Start of Block

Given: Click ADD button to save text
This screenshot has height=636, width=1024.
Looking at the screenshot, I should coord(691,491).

End of Block
Start of Block

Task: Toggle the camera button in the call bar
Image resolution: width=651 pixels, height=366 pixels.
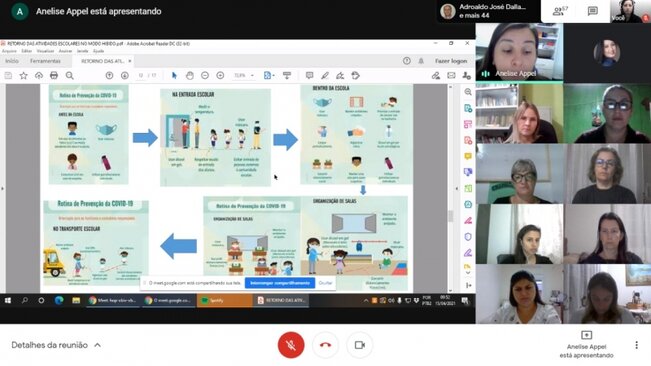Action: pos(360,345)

End of Block

[EXERCISE] Considering only the data above, return the lines in which "button" occurs.

[SOLUTION]
Given: Click ADD button to save text
Task: Toggle the camera button in the call bar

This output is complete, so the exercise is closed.